Excerto do texto:
**********
Este relatório procura fornecer as ferramentas, as estruturas, a inspiração e a energia necessárias para que as bibliotecas e os profissionais da informação enfrentem o futuro com otimismo. Apresenta sete tendências. Hoje dedicamo-nos à tendência 2.

A IA generativa e as novas tecnologias estão a mudar a forma como criamos, partilhamos e utilizamos a informação, sendo necessário considerar o papel da tecnologia na disseminação de desinformação através de deepfakes, a utilização de tecnologias da realidade virtual para criar ambientes de aprendizagem imersivos, o aumento das velocidades das redes, o aumento dos gémeos digitais e o potencial da tecnologia para a preservação da informação em grande escala em resposta a ameaças de perda de informação.

Os desenvolvimentos no domínio da IA generativa estão a avançar rapidamente e, enquanto sociedade, ainda estamos a perceber o que isto significa para todos nós do ponto de vista ético, político, social, cultural e económico: precisamos de “Reforçar a governação internacional das tecnologias emergentes, incluindo a Inteligência Artificial, em benefício da humanidade” (Pacto Digital Global das Nações Unidas). (Leia mais sobre o Pacto Digital das Nações Unidas no Blogue RBE: Pacto Digital Global e Pacto Digital Global(cont.) )
**********
Itens guardados
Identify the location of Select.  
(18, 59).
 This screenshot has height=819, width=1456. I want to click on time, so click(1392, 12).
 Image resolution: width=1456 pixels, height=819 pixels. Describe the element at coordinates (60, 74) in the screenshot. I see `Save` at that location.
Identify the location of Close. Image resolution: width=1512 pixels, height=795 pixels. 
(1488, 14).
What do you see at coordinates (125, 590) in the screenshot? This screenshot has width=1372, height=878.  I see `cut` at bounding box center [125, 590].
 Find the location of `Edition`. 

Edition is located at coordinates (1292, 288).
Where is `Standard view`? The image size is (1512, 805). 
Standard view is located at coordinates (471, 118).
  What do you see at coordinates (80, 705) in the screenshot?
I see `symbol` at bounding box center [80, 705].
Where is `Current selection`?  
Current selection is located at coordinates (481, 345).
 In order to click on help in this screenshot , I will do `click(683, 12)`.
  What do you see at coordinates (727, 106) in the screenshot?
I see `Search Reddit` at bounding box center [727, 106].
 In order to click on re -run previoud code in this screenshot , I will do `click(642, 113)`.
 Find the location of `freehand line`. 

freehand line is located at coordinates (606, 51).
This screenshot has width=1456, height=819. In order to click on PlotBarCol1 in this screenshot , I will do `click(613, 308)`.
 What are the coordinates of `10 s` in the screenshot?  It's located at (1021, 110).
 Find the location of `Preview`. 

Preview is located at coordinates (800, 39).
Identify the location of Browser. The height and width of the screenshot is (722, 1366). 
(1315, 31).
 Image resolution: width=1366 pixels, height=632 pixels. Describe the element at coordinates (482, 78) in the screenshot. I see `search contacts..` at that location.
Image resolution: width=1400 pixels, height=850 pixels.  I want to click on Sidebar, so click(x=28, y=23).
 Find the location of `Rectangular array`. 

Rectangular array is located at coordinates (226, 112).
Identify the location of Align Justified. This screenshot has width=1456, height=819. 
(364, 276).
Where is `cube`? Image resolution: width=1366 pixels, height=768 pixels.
**********
Instruções do exercício:
1/ De acordo com o texto sobre tendências para bibliotecas, quantas tendências apresenta o relatório?
2/ Prossiga o texto sobre tendências para bibliotecas a partir do ponto em que termina.
O material não é usado neste exercício.

Respostas numeradas:
1/ Sete tendências.

2/
Oportunidades

    • Automatização das tarefas quotidianas
    • Novas formas de interagir com a informação
    • Ligação à Internet a custos mais baixos
    • Novas formas de criatividade

Desafios

    • Integridade da informação
    • Equilibrar os direitos dos criadores e permitir novas formas de criatividade
    • Detetar conteúdo deepfake
    • Perda de informação devido a ciberataques

Desenvolvimento

    • A potencial disseminação da IA generativa não regulamentada levanta questões sobre a forma como está a ser utilizada em contextos educativos, bem como sobre a integridade dos dados utilizados pela tecnologia.
      Se dependermos cada vez mais de modelos que apenas incluem determinados tipos de conhecimento nos seus dados de treino, o que é que isso significa para as línguas não dominantes, para a acessibilidade à informação que foi rejeitada e para os grupos marginalizados em geral? (Leia mais sobre integridade dos dados no Blogue RBE: A biblioteca como pilar da integridade da informação , ONU & IFLA: Integridade da informação e biblioteca)
    • A utilização da IA generativa também levanta questões sobre os direitos de autor, tanto para os dados que utiliza como para os conteúdos que gera: Encontrar um novo equilíbrio induzido pela GenAI na lei dos direitos de autor deve ter em conta não só o bem-estar dos produtores e consumidores da indústria dos media, mas também o de toda a economia… Tanto a sobreproteção como a subproteção reduzem os benefícios sociais dos direitos de autor.
    • A circulação de deepfakes aumenta os atuais desafios da desinformação:
      As ferramentas construídas com base em IA estão a ser utilizadas para gerar falsificações profundas indistinguíveis, pelo menos sem formação especial ou acesso a ferramentas técnicas, dos conteúdos gerados por seres humanos.
      Os desafios relacionados com a propagação da desinformação podem ser amplificados à medida que os conteúdos gerados por IA circulam a par de informações fidedignas.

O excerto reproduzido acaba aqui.